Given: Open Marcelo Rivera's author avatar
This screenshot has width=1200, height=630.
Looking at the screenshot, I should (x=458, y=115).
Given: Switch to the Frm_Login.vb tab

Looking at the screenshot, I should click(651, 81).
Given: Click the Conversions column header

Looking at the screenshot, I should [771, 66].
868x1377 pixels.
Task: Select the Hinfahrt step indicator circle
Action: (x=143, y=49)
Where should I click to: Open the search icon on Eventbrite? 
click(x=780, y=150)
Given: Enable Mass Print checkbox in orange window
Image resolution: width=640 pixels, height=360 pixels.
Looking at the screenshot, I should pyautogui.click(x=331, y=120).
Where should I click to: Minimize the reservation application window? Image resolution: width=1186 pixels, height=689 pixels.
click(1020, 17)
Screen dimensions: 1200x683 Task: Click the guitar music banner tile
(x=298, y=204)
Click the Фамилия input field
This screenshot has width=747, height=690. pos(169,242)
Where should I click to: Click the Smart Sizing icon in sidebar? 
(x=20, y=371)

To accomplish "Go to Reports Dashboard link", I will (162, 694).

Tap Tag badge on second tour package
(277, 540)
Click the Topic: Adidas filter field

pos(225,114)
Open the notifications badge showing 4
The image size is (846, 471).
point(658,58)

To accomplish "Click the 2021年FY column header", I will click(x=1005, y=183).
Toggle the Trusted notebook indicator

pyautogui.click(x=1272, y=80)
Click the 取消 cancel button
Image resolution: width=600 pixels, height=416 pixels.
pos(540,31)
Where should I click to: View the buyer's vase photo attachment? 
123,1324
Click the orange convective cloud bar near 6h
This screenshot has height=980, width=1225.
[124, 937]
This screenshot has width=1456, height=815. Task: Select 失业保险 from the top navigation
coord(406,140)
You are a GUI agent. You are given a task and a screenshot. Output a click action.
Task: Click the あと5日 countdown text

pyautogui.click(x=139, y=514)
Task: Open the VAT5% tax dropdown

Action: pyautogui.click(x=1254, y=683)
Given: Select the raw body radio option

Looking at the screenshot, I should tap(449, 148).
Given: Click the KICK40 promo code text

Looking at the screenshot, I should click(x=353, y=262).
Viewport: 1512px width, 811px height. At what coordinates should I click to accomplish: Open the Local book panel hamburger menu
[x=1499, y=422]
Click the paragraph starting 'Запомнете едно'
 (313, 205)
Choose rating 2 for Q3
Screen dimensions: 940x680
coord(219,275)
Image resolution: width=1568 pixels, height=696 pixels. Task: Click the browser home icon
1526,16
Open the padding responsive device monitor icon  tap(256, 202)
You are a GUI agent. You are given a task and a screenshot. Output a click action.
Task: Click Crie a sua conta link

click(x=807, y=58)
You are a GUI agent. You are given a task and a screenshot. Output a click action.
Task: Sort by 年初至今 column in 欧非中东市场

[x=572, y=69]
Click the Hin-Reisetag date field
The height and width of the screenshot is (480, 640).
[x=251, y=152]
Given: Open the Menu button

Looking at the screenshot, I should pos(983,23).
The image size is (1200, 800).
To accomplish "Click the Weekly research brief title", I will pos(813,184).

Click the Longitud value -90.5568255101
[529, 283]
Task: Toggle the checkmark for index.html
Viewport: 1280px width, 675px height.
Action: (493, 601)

------------

◆ What you will do: The full set of records must be transcribed character for character.

◆ Exercise response:
Given: Open Marcelo Rivera's author avatar
This screenshot has width=1200, height=630.
Looking at the screenshot, I should (x=458, y=115).
Given: Switch to the Frm_Login.vb tab

Looking at the screenshot, I should click(651, 81).
Given: Click the Conversions column header

Looking at the screenshot, I should [771, 66].
868x1377 pixels.
Task: Select the Hinfahrt step indicator circle
Action: (x=143, y=49)
Where should I click to: Open the search icon on Eventbrite? 
click(x=780, y=150)
Given: Enable Mass Print checkbox in orange window
Image resolution: width=640 pixels, height=360 pixels.
Looking at the screenshot, I should pyautogui.click(x=331, y=120).
Where should I click to: Minimize the reservation application window? Image resolution: width=1186 pixels, height=689 pixels.
click(1020, 17)
Screen dimensions: 1200x683 Task: Click the guitar music banner tile
(x=298, y=204)
Click the Фамилия input field
This screenshot has width=747, height=690. pos(169,242)
Where should I click to: Click the Smart Sizing icon in sidebar? 
(x=20, y=371)

To accomplish "Go to Reports Dashboard link", I will (162, 694).

Tap Tag badge on second tour package
(277, 540)
Click the Topic: Adidas filter field

pos(225,114)
Open the notifications badge showing 4
The image size is (846, 471).
point(658,58)

To accomplish "Click the 2021年FY column header", I will click(x=1005, y=183).
Toggle the Trusted notebook indicator

pyautogui.click(x=1272, y=80)
Click the 取消 cancel button
Image resolution: width=600 pixels, height=416 pixels.
pos(540,31)
Where should I click to: View the buyer's vase photo attachment? 
123,1324
Click the orange convective cloud bar near 6h
This screenshot has height=980, width=1225.
[124, 937]
This screenshot has width=1456, height=815. Task: Select 失业保险 from the top navigation
coord(406,140)
You are a GUI agent. You are given a task and a screenshot. Output a click action.
Task: Click the あと5日 countdown text

pyautogui.click(x=139, y=514)
Task: Open the VAT5% tax dropdown

Action: pyautogui.click(x=1254, y=683)
Given: Select the raw body radio option

Looking at the screenshot, I should tap(449, 148).
Given: Click the KICK40 promo code text

Looking at the screenshot, I should click(x=353, y=262).
Viewport: 1512px width, 811px height. At what coordinates should I click to accomplish: Open the Local book panel hamburger menu
[x=1499, y=422]
Click the paragraph starting 'Запомнете едно'
 (313, 205)
Choose rating 2 for Q3
Screen dimensions: 940x680
coord(219,275)
Image resolution: width=1568 pixels, height=696 pixels. Task: Click the browser home icon
1526,16
Open the padding responsive device monitor icon  tap(256, 202)
You are a GUI agent. You are given a task and a screenshot. Output a click action.
Task: Click Crie a sua conta link

click(x=807, y=58)
You are a GUI agent. You are given a task and a screenshot. Output a click action.
Task: Sort by 年初至今 column in 欧非中东市场

[x=572, y=69]
Click the Hin-Reisetag date field
The height and width of the screenshot is (480, 640).
[x=251, y=152]
Given: Open the Menu button

Looking at the screenshot, I should pos(983,23).
The image size is (1200, 800).
To accomplish "Click the Weekly research brief title", I will pos(813,184).

Click the Longitud value -90.5568255101
[529, 283]
Task: Toggle the checkmark for index.html
Viewport: 1280px width, 675px height.
Action: (493, 601)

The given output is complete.